> **Problem details**
Your answer should be every line from the records that contains "will".

> **Data for this task**
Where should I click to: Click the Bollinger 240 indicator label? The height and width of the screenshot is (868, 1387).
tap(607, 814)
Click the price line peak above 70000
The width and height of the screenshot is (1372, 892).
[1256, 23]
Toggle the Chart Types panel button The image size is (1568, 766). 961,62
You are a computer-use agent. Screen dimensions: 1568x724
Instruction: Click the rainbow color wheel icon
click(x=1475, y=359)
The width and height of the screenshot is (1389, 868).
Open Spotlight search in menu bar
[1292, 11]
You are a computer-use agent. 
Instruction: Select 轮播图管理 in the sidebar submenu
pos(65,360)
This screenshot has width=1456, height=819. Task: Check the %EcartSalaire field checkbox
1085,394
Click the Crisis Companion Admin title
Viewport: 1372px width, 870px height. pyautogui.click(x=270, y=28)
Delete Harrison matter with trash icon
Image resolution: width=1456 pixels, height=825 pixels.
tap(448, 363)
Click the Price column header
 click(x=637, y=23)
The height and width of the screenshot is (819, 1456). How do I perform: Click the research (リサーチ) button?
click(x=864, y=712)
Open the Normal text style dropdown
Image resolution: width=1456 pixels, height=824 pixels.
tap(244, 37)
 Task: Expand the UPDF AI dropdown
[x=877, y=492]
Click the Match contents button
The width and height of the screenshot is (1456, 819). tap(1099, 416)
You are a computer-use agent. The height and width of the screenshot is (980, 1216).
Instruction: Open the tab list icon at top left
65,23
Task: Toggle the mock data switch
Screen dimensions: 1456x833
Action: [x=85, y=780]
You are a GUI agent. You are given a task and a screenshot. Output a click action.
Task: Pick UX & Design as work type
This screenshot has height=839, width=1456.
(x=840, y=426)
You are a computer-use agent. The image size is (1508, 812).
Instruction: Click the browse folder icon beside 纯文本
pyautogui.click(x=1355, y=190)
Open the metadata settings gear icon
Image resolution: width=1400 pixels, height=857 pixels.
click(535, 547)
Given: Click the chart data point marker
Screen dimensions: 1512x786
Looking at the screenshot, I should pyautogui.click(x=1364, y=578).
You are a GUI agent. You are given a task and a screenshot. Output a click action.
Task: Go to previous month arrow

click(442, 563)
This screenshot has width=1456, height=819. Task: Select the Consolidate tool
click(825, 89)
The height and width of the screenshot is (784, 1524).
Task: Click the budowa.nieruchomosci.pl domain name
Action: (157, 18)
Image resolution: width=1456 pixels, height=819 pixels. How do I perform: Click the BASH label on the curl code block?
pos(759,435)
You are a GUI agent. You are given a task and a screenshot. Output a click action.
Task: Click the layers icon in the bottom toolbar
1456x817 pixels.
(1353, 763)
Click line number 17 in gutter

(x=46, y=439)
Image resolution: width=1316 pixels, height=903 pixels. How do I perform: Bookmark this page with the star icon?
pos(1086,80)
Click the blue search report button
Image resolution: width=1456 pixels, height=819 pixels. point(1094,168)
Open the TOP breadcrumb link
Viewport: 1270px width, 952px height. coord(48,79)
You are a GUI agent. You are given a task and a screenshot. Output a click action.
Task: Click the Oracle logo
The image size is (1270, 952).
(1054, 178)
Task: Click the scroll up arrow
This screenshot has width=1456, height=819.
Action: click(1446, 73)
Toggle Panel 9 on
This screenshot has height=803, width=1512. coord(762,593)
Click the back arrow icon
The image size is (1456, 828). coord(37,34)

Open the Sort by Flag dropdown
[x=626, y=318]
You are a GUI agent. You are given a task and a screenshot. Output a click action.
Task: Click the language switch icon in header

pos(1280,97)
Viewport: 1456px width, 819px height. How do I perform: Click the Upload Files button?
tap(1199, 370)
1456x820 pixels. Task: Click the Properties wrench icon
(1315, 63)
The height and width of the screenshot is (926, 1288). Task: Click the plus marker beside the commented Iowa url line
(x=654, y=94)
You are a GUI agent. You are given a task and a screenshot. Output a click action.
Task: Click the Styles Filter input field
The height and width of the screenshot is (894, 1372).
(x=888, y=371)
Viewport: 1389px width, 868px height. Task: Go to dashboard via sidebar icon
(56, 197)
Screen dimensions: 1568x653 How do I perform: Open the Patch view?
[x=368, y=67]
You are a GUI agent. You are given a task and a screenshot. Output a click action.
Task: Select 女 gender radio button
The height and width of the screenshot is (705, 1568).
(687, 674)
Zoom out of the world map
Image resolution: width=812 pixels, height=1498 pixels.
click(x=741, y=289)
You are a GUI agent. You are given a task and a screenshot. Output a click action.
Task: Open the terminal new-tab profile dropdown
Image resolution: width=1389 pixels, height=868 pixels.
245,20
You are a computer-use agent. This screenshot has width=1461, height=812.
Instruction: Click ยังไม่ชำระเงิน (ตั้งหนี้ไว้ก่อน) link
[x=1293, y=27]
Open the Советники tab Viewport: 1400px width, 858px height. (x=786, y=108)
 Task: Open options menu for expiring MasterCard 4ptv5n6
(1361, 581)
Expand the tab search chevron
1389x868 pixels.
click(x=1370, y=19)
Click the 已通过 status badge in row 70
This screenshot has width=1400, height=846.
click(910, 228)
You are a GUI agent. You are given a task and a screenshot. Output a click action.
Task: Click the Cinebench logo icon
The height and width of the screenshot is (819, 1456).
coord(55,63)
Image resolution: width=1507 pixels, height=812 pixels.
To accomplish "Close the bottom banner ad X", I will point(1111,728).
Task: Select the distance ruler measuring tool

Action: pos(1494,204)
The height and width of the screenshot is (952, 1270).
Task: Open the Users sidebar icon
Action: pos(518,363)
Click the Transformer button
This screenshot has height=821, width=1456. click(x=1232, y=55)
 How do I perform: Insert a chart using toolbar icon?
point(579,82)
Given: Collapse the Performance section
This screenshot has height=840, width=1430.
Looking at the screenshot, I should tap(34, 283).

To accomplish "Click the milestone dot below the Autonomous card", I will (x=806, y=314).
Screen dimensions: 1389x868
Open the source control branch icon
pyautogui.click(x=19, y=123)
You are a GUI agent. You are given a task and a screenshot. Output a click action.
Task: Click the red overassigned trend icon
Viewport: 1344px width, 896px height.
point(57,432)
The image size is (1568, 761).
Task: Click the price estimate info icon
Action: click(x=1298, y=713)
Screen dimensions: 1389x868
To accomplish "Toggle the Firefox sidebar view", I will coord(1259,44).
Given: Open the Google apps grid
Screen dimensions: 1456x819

> **Result for this exercise**
To accomplish "Close the bottom banner ad X", I will point(1111,728).
To accomplish "Click the milestone dot below the Autonomous card", I will (x=806, y=314).
To accomplish "Toggle the Firefox sidebar view", I will coord(1259,44).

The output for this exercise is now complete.